Minotaur’s share price peaked at 28 cents last year in August on the back of positive news from its Artemis deposit, but has since fallen, trading around 12 cents this month.
“We’re trading back at pre-discovery prices, so all of the benefit of that discovery has been completely washed out in the market,” Mr Woskett said.
While many juniors are cutting back on exploration activities to save money in a challenging environment, Mr Woskett said Minotaur had almost doubled its exploration expenditure since spending $1.5 million in the September quarter.
“We want to maintain a healthy pace of activity because we don’t want our overheads to be a significant component of our total spend so in the last quarter of last year we spent almost $2.7m,” he said.

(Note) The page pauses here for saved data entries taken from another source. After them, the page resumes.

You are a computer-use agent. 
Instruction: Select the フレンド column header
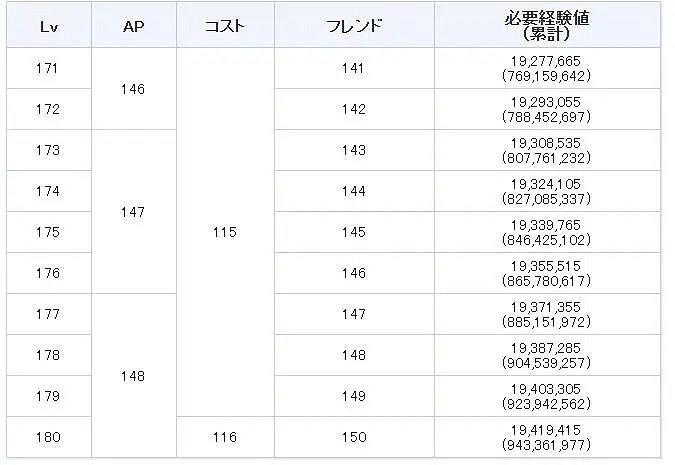click(353, 26)
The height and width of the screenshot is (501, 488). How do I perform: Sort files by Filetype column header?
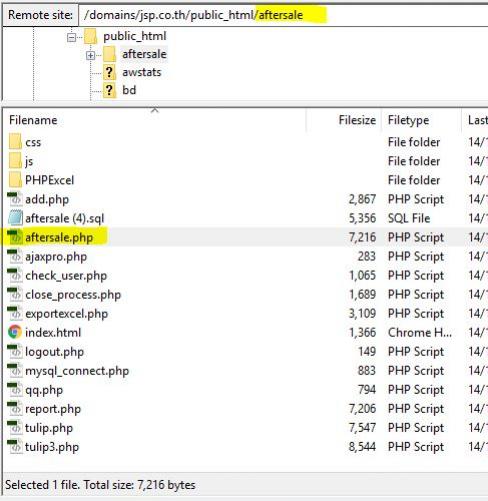click(x=421, y=120)
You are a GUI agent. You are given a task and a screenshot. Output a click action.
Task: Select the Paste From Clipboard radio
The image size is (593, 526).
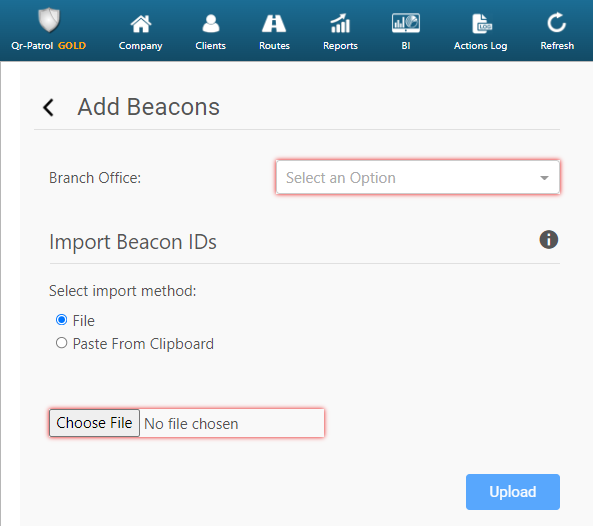click(x=61, y=343)
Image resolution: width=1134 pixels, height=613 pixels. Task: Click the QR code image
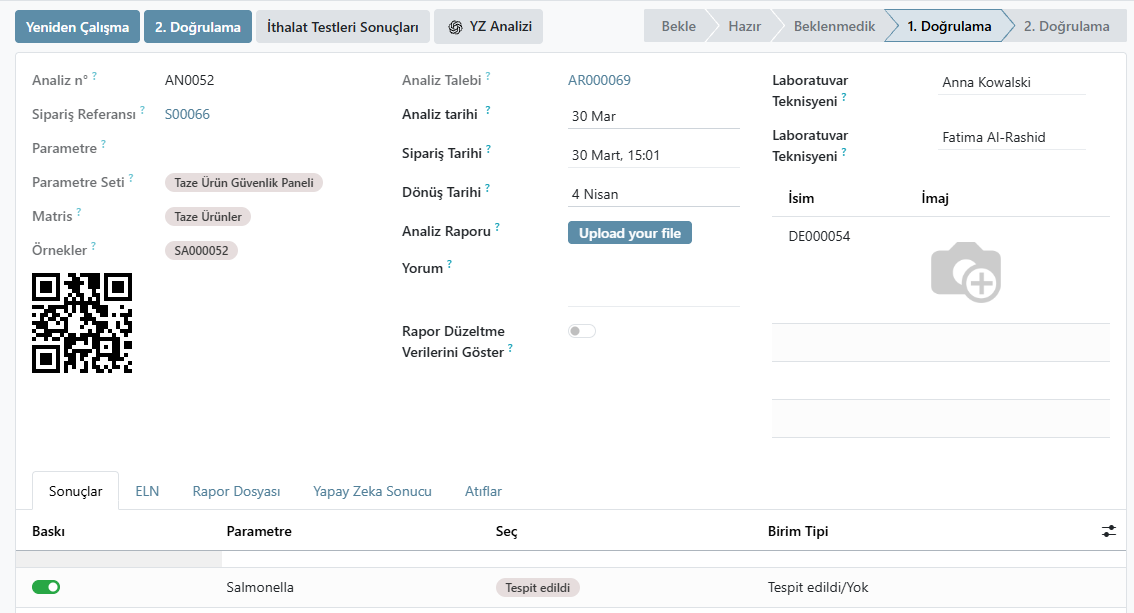[x=82, y=323]
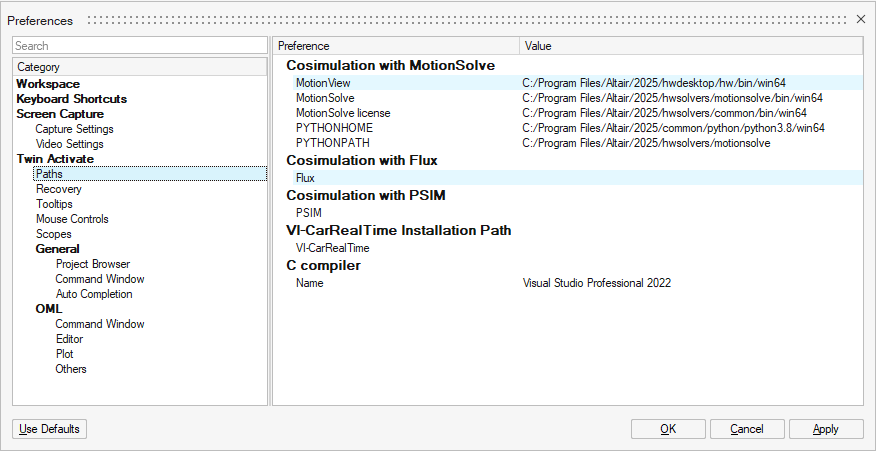
Task: Close the Preferences dialog with X
Action: (x=861, y=19)
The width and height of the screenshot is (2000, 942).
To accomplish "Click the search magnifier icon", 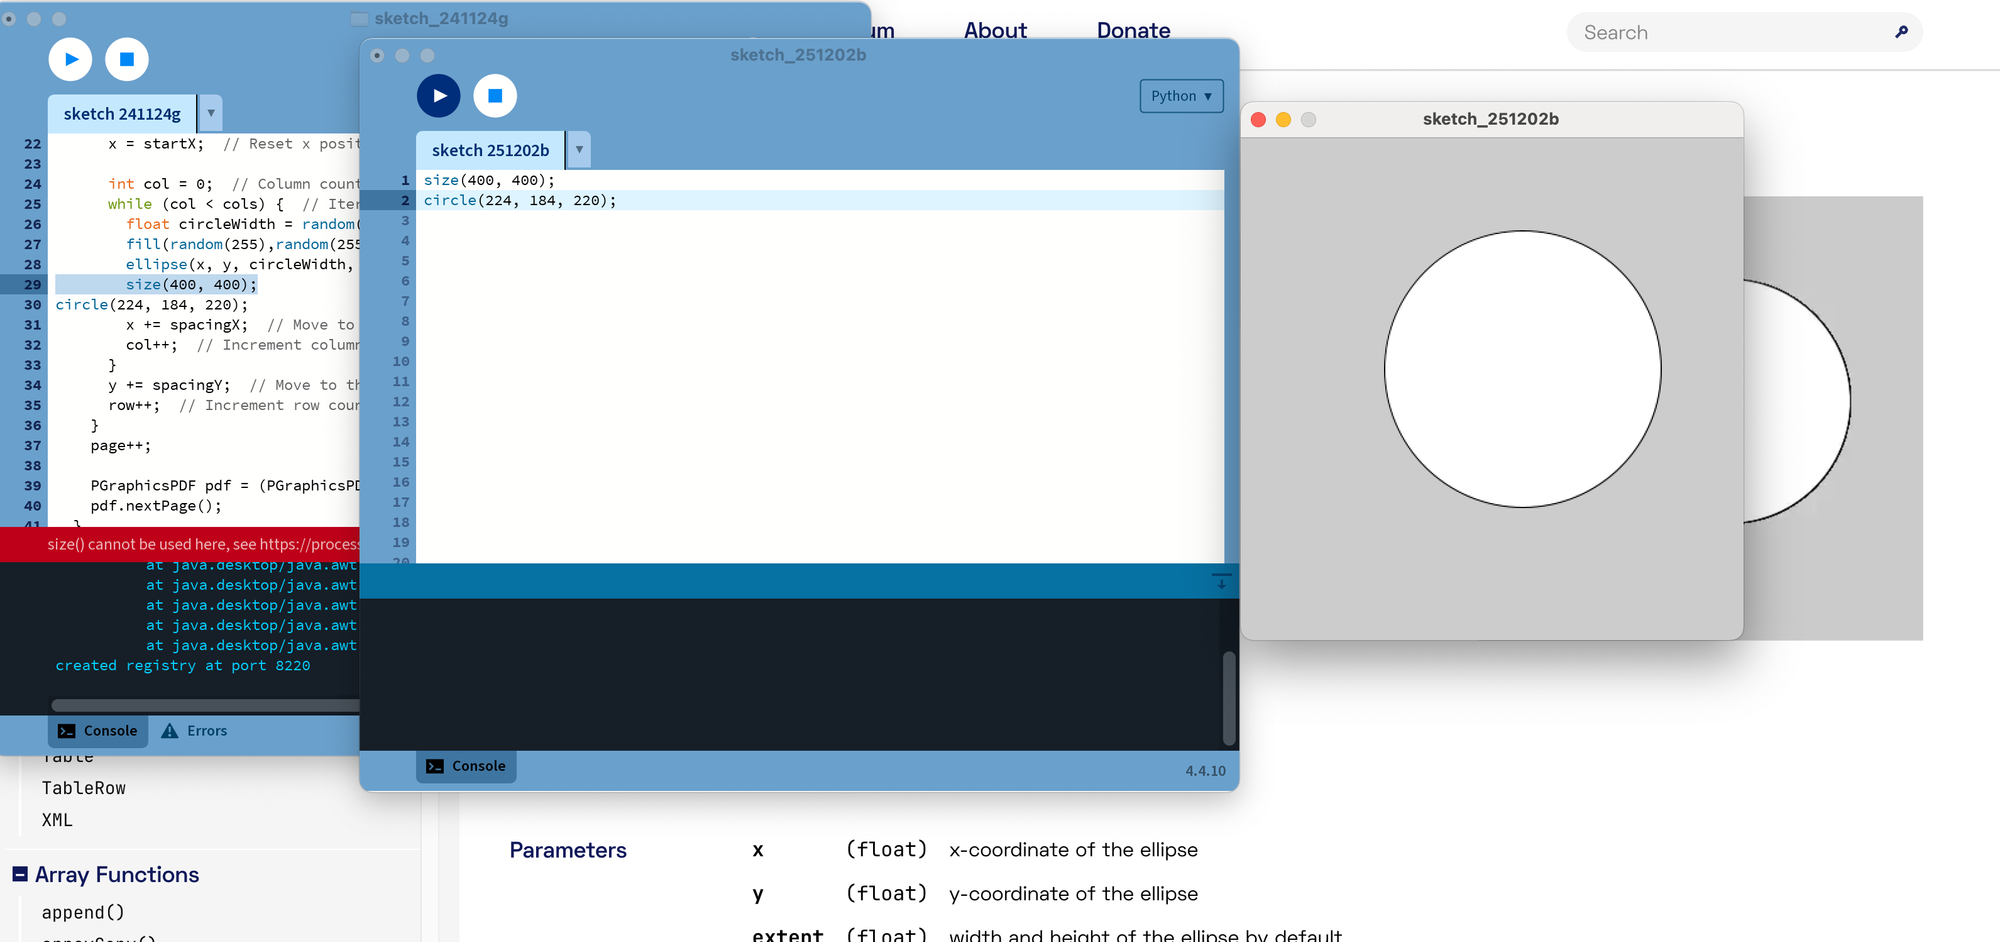I will 1901,32.
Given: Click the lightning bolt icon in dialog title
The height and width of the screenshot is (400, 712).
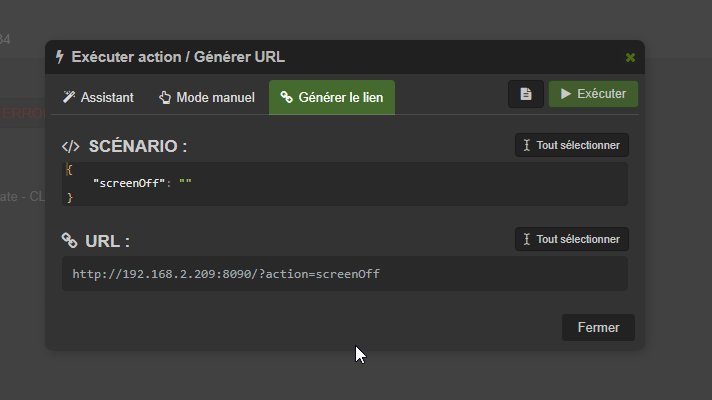Looking at the screenshot, I should 59,57.
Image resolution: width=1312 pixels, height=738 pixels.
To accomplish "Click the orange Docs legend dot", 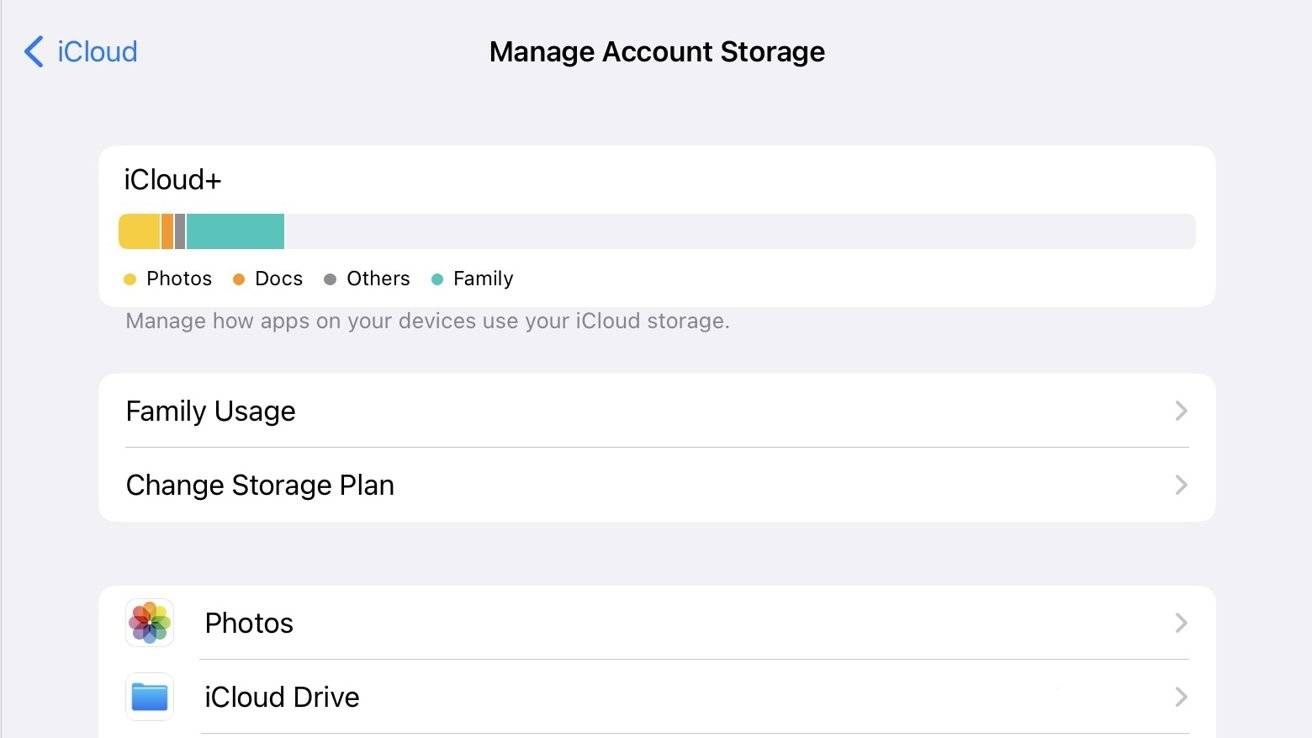I will pyautogui.click(x=238, y=279).
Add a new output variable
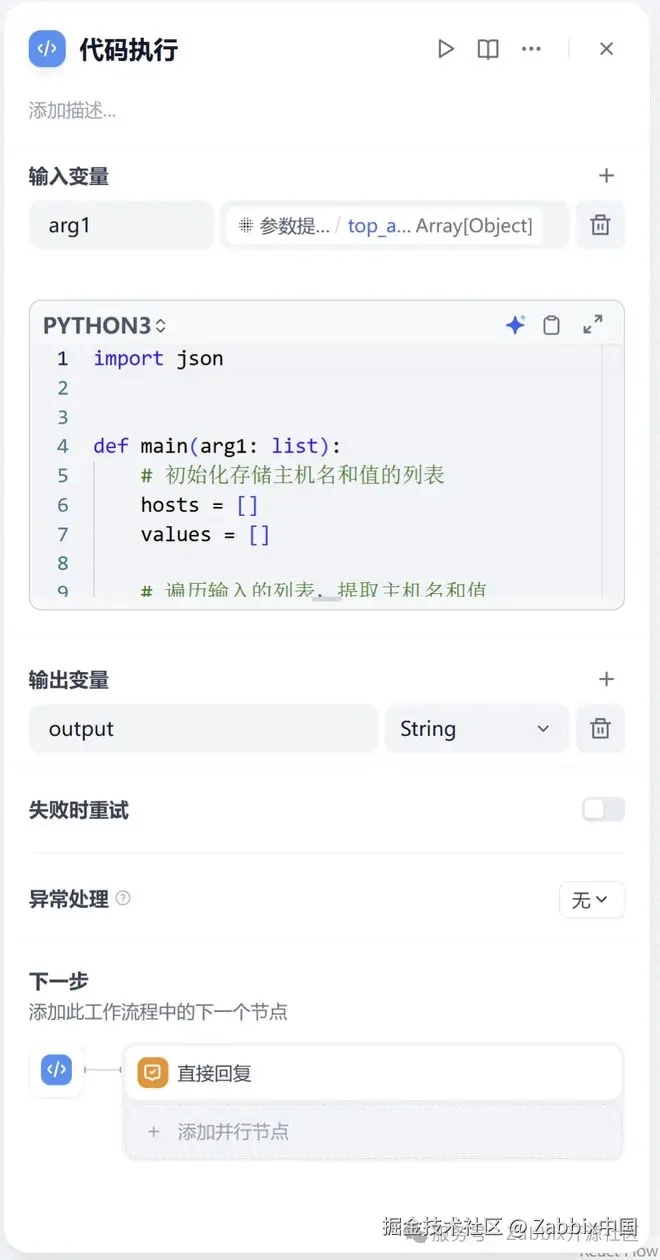The height and width of the screenshot is (1260, 660). point(606,680)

In contrast to many explorers and miners, which are letting geologists and geoscientists go, Minotaur is planning to hire a small number of staff across all its projects in the near future.
“It’s very unfortunate that there are a number of companies that have had to hibernate and it’s particularly unfortunate that they’re not doing the things that they were created to do,” Mr Woskett said.
“The only way you’re going to get success in this game is go out and drill holes ... if you’re not doing that then your overheads take up greater proportion of total expenditure and that’s a very bad look.”